L’une des leçons que l'on peut retenir de la polémique autour de Jean-Pierre Jouyet, c’est que faire de la politique avec ses amis n'a pas que des avantages.

jean-pierre jouyet, nouveau secrétaire général de l'elysée
jean-pierre jouyet, nouveau secrétaire général de l'elysée © reuters

Jean-Pierre Jouyet c'est, un peu, l'ami qui vous veut du bien. Il est sympa. Il connaît François Hollande depuis toujours. Il veut aider son meilleur ami.

Le secrétaire général de l'Elysée a même sa petite idée pour améliorer l'image du Président.

C'était sur i> télé, la semaine dernière :

C'est plein de bonnes intentions et pourtant, c'est par lui que le scandale arrive. Ses confidences à deux journalistes du Monde, ses propos sur François Fillon, ont provoqué un tollé. Il n'empêche, Hollande n'accable pas son copain de l'ENA. Autant il ne s'était pas fait prier pour virer son conseiller, Aquilino Morelle, de l'Elysée en quelques heures, après des accusations sur un possible conflit d'intérêts, autant, le chef de l'Etat se fait discret. Indulgent.

Pourtant, ce n'est pas la première fois que François Hollande a un problème avec Jean-Pierre Jouyet

Après 2007, Jouyet avait accepté d'entrer dans le gouvernement de François Fillon. Mais cette traitrise est oubliée. L'amitié, que voulez-vous, ça efface tout. On connaît la suite : en avril dernier, Hollande rappelle Jouyet et lui propose le plus beau poste de l'Elysée.

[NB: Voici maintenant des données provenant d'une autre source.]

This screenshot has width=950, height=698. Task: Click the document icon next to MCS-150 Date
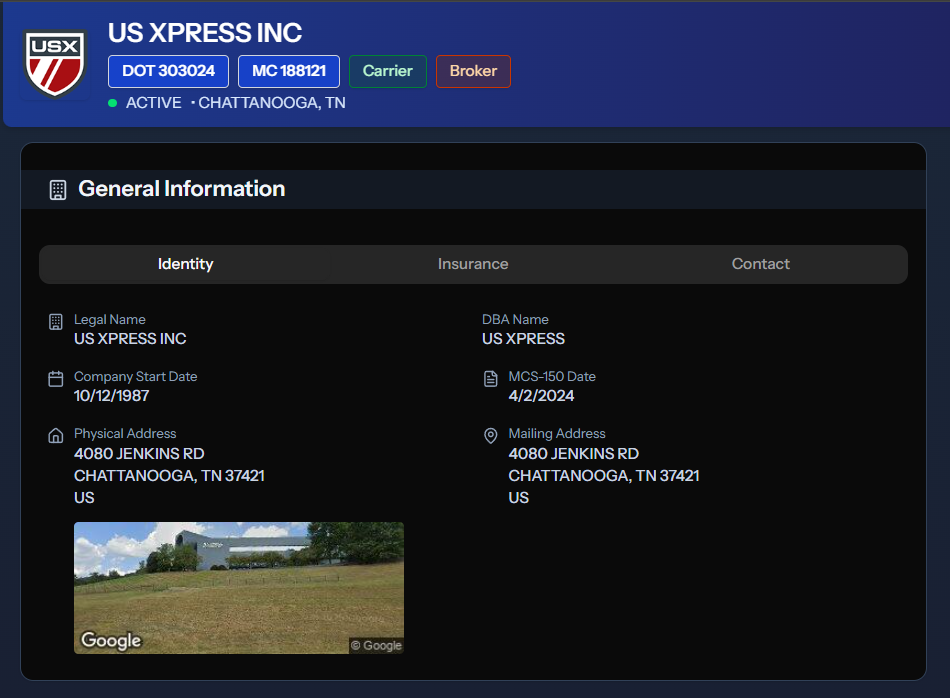(490, 379)
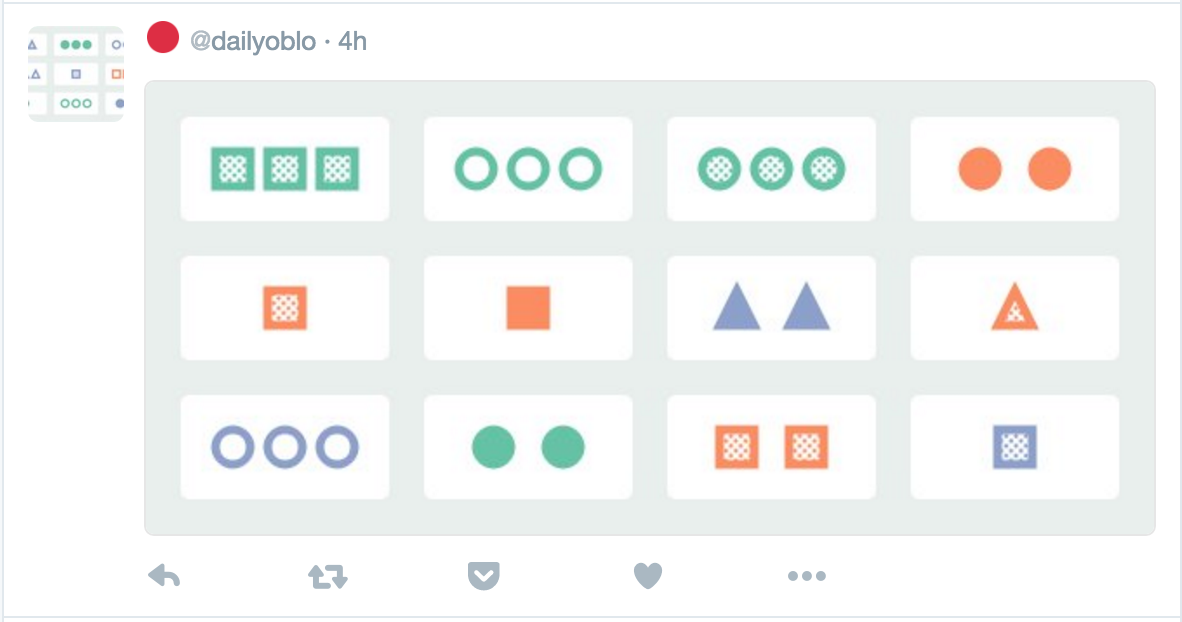
Task: Select card with three purple hollow circles
Action: (x=285, y=447)
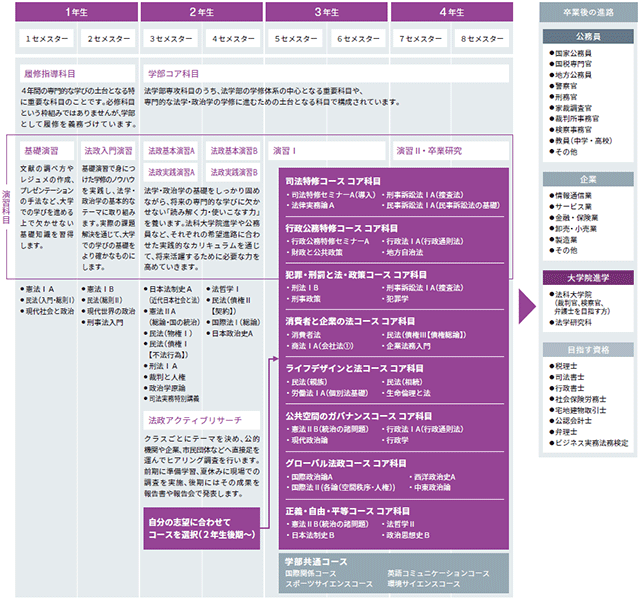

Un autre ami qui, actuellement, lui cause des soucis

C'est un autre Jean-Pierre. Je veux parler de l'avocat Jean-Pierre Mignard. C'est l'autre intime du Président. Il est le parrain de deux des enfants de Hollande.

Au PS, Mignard a été désigné pour présider la "Haute autorité du PS". C'est une commission des sages qui veille au respect de l'éthique. Et bien figurez-vous que Mignard vient de décider que le congrès du PS, dont la date n'était pas encore fixée, se tiendrait au plus tard en juin 2015. La haute autorité a rendu cet avis en s'appuyant sur les statuts du PS, qui stipulent que le congrès doit se tenir à "mi-mandat".

Cela n'a l'air de rien, mais c'est déterminant. Et c'est l'exact inverse de ce que voulait Hollande. Lui, il plaidait pour un congrès en 2016. Le plus tard possible pour éviter que l'aile gauche et les frondeurs ne fassent une percée dans le parti. Plus c'est tard, et plus on est déjà engagé dans autre chose, dans la campagne pour 2017.

Là, si les instances du Parti valident cet avis, qui est consultatif –mais qui sera difficile à enterrer -, on va se retrouver avec un congrès après les élections départementales de mars 2015. Ca veut dire au pire moment, après une lourde défaite. On image alors un congrès explosif sur fond de remise en cause de la ligne économique du gouvernement. Hollande, qui a la fâcheuse habitude de mélanger le privé et le public, n'a plus qu'à dire : merci les amis!